WHAT TO DO
Beneath this task are records; print exactly the stretch of them from the line with "Green glitter string (717, 876)" through the line with "Affiliates (47, 910)", both ends included.

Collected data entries
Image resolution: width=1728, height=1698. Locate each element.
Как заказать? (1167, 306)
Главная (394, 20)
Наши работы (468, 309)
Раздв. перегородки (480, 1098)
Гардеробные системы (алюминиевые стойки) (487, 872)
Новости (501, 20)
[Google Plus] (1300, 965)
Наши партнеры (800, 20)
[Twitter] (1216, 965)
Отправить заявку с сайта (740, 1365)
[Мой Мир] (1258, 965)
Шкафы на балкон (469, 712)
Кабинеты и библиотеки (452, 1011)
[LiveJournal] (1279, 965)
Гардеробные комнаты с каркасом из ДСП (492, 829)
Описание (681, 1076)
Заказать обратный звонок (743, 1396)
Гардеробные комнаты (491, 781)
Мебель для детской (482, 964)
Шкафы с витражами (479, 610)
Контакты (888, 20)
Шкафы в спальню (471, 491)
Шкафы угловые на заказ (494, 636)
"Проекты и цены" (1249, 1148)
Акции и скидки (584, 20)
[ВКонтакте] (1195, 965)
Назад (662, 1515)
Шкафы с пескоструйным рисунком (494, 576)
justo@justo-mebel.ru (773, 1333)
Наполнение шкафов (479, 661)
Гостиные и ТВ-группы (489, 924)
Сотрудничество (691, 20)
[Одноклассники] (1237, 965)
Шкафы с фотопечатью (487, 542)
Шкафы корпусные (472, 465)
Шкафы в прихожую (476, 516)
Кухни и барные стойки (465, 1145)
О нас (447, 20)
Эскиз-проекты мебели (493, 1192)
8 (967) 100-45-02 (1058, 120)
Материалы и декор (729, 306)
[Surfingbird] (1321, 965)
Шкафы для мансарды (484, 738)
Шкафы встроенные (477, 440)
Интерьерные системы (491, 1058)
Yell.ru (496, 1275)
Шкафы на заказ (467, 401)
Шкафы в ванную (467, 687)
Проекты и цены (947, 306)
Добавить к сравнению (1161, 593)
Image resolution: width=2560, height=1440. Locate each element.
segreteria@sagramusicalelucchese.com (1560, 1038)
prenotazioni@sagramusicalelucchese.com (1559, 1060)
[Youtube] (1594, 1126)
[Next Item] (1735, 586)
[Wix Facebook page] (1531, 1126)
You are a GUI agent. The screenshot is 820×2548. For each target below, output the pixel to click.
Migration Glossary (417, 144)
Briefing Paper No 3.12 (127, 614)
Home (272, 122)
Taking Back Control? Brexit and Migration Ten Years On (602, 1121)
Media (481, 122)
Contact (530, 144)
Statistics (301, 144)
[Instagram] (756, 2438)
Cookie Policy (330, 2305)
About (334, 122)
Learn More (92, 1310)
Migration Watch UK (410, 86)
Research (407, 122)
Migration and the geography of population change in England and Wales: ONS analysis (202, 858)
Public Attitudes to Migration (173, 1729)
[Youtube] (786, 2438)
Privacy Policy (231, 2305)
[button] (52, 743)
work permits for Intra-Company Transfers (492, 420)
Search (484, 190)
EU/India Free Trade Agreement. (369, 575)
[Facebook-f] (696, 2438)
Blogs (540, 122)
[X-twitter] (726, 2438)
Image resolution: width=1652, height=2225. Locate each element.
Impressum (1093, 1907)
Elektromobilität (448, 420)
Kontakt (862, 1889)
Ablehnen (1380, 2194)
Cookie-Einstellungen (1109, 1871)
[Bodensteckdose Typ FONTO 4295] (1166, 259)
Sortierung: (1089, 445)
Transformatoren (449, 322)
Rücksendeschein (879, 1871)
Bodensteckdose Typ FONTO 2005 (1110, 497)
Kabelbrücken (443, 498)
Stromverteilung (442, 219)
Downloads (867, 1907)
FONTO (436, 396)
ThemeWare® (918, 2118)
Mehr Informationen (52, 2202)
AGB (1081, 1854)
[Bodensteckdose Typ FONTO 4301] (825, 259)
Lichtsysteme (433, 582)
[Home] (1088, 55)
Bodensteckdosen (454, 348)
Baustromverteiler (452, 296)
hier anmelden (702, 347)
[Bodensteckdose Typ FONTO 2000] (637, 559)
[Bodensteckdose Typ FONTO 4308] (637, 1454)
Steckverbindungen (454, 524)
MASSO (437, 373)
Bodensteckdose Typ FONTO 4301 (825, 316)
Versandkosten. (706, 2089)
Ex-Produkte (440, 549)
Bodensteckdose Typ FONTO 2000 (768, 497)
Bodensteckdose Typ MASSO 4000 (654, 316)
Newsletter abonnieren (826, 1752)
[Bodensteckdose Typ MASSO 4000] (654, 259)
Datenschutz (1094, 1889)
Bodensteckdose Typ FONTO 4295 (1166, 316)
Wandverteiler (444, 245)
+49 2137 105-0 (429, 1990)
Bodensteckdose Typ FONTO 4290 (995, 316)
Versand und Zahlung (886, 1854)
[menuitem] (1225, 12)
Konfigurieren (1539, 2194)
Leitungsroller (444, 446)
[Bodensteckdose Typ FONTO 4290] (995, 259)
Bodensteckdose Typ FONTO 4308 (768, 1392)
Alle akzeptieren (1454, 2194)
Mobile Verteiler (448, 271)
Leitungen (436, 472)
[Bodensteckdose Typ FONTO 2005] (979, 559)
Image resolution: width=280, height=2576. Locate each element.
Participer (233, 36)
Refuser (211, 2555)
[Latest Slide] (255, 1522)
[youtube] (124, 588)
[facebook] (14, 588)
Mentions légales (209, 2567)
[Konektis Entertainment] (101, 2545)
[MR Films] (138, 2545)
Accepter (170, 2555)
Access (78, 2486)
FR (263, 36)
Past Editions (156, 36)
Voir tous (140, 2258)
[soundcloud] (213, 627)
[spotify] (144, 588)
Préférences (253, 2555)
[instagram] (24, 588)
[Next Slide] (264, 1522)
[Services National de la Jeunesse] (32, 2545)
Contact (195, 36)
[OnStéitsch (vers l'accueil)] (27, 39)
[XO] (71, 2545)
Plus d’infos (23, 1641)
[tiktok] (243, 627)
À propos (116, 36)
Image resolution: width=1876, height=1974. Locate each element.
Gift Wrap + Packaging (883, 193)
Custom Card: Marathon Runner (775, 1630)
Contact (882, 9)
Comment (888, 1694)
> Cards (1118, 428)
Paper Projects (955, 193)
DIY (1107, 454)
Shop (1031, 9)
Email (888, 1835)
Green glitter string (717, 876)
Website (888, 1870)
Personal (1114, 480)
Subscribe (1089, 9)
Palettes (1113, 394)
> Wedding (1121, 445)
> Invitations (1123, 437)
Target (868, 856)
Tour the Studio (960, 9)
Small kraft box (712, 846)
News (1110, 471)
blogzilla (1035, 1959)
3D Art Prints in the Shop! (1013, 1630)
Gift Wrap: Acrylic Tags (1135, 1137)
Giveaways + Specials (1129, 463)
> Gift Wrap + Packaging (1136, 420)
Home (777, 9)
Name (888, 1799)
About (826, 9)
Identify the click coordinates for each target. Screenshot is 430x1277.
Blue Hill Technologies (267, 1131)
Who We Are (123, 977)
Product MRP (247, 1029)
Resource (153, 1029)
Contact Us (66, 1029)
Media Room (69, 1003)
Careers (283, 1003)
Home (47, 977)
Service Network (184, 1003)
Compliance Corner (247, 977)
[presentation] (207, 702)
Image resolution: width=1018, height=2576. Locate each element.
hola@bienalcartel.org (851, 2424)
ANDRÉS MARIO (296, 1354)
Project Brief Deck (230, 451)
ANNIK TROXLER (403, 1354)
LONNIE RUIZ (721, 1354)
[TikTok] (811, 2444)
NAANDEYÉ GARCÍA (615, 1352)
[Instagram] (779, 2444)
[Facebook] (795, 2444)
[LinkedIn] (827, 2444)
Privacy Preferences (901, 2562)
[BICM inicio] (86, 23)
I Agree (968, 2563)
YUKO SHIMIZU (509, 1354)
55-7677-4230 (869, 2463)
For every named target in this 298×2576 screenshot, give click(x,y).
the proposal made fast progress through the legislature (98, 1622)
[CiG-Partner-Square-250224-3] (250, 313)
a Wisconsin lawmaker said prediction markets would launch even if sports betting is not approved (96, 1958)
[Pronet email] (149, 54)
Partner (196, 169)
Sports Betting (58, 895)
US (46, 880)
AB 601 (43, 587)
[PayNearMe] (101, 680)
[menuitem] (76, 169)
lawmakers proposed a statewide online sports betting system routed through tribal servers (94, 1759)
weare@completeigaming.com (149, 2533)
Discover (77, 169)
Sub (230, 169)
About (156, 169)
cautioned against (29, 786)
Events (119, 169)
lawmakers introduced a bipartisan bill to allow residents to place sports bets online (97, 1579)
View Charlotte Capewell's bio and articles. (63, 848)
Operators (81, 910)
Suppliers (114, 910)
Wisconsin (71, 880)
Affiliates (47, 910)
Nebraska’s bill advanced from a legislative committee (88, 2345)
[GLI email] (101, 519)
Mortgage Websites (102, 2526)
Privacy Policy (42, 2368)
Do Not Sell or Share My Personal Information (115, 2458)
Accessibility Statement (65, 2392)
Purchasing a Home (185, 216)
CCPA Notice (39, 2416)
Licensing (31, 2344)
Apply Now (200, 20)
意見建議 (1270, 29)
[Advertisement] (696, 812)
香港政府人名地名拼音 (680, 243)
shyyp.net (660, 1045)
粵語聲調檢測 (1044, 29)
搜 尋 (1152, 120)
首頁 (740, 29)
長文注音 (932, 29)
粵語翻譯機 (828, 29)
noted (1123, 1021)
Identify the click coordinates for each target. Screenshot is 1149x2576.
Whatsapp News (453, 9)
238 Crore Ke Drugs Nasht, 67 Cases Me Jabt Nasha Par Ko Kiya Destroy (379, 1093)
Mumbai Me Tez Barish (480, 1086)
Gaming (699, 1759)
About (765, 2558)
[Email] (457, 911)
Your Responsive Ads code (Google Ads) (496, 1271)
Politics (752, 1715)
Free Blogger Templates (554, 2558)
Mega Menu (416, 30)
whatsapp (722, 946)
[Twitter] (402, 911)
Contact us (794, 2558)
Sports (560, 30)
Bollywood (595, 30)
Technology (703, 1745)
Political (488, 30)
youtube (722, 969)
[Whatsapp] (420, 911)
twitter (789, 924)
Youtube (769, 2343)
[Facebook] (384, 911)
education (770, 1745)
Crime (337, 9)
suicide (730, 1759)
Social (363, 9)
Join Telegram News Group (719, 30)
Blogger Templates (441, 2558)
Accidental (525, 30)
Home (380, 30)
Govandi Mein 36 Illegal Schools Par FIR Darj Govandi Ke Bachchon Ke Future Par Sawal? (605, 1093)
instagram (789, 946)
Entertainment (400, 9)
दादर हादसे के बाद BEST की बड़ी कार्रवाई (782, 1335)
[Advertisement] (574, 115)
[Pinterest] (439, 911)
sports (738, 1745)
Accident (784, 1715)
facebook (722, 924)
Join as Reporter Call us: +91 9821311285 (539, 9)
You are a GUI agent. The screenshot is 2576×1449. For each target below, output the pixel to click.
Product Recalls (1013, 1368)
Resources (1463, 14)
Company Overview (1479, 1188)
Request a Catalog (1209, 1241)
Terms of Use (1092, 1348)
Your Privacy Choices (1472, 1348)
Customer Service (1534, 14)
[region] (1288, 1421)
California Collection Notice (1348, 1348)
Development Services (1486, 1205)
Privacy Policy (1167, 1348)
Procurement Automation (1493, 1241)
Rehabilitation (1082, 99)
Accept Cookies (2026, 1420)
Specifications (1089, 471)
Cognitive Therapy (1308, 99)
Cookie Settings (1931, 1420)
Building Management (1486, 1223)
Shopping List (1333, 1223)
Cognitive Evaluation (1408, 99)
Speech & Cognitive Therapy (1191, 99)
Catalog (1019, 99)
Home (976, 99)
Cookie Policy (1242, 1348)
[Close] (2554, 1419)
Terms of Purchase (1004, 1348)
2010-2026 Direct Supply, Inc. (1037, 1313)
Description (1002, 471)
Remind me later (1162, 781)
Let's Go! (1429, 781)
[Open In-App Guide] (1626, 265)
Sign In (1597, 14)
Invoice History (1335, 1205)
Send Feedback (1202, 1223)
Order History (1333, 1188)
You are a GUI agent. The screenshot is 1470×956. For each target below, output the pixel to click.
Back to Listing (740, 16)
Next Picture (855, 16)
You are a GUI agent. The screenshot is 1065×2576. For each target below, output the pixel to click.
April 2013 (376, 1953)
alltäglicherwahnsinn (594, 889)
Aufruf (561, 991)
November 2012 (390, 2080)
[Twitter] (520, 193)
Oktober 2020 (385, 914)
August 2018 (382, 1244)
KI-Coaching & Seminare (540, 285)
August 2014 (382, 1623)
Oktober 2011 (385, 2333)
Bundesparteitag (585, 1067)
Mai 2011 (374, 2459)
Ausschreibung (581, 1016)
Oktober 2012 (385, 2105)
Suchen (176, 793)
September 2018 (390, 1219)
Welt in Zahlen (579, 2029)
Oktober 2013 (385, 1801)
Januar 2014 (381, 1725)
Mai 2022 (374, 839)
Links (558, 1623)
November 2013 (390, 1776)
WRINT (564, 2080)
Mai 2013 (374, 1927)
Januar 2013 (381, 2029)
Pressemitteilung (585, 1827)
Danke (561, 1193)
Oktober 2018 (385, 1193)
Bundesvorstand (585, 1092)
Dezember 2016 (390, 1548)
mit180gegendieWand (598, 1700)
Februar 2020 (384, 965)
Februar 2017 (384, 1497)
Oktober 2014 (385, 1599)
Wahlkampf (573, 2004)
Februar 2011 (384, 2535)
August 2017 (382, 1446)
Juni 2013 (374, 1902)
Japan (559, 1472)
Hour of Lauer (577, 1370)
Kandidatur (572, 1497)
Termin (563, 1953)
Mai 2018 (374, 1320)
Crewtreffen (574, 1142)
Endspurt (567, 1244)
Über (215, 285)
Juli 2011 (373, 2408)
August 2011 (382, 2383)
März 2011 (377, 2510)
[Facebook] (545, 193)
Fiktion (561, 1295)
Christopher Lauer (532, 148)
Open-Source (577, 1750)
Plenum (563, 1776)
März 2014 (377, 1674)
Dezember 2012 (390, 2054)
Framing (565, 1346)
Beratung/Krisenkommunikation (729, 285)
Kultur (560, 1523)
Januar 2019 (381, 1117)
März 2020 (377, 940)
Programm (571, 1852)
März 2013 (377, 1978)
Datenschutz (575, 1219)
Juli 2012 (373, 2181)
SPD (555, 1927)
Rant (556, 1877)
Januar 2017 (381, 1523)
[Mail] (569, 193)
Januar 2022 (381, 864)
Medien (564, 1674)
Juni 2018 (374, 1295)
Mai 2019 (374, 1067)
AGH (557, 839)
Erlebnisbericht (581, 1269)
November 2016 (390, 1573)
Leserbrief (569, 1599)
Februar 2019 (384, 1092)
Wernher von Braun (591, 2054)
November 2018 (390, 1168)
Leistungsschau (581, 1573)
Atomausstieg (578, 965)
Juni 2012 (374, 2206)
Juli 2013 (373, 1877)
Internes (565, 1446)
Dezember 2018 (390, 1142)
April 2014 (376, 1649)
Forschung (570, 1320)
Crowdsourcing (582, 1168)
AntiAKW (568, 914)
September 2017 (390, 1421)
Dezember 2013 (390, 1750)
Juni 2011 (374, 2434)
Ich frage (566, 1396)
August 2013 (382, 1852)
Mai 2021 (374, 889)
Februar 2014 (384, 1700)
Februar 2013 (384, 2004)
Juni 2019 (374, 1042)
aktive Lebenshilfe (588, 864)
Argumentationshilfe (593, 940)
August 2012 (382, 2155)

ANSWER FOR THIS EXERCISE
Green glitter string (717, 876)
Website (888, 1870)
Personal (1114, 480)
Subscribe (1089, 9)
Palettes (1113, 394)
> Wedding (1121, 445)
> Invitations (1123, 437)
Target (868, 856)
Tour the Studio (960, 9)
Small kraft box (712, 846)
News (1110, 471)
blogzilla (1035, 1959)
3D Art Prints in the Shop! (1013, 1630)
Gift Wrap: Acrylic Tags (1135, 1137)
Giveaways + Specials (1129, 463)
> Gift Wrap + Packaging (1136, 420)
Home (777, 9)
Name (888, 1799)
About (826, 9)
Identify the click coordinates for each target. Screenshot is 430x1277.
Blue Hill Technologies (267, 1131)
Who We Are (123, 977)
Product MRP (247, 1029)
Resource (153, 1029)
Contact Us (66, 1029)
Media Room (69, 1003)
Careers (283, 1003)
Home (47, 977)
Service Network (184, 1003)
Compliance Corner (247, 977)
[presentation] (207, 702)
Image resolution: width=1018, height=2576. Locate each element.
hola@bienalcartel.org (851, 2424)
ANDRÉS MARIO (296, 1354)
Project Brief Deck (230, 451)
ANNIK TROXLER (403, 1354)
LONNIE RUIZ (721, 1354)
[TikTok] (811, 2444)
NAANDEYÉ GARCÍA (615, 1352)
[Instagram] (779, 2444)
[Facebook] (795, 2444)
[LinkedIn] (827, 2444)
Privacy Preferences (901, 2562)
[BICM inicio] (86, 23)
I Agree (968, 2563)
YUKO SHIMIZU (509, 1354)
55-7677-4230 (869, 2463)
For every named target in this 298×2576 screenshot, give click(x,y).
the proposal made fast progress through the legislature (98, 1622)
[CiG-Partner-Square-250224-3] (250, 313)
a Wisconsin lawmaker said prediction markets would launch even if sports betting is not approved (96, 1958)
[Pronet email] (149, 54)
Partner (196, 169)
Sports Betting (58, 895)
US (46, 880)
AB 601 (43, 587)
[PayNearMe] (101, 680)
[menuitem] (76, 169)
lawmakers proposed a statewide online sports betting system routed through tribal servers (94, 1759)
weare@completeigaming.com (149, 2533)
Discover (77, 169)
Sub (230, 169)
About (156, 169)
cautioned against (29, 786)
Events (119, 169)
lawmakers introduced a bipartisan bill to allow residents to place sports bets online (97, 1579)
View Charlotte Capewell's bio and articles. (63, 848)
Operators (81, 910)
Suppliers (114, 910)
Wisconsin (71, 880)
Affiliates (47, 910)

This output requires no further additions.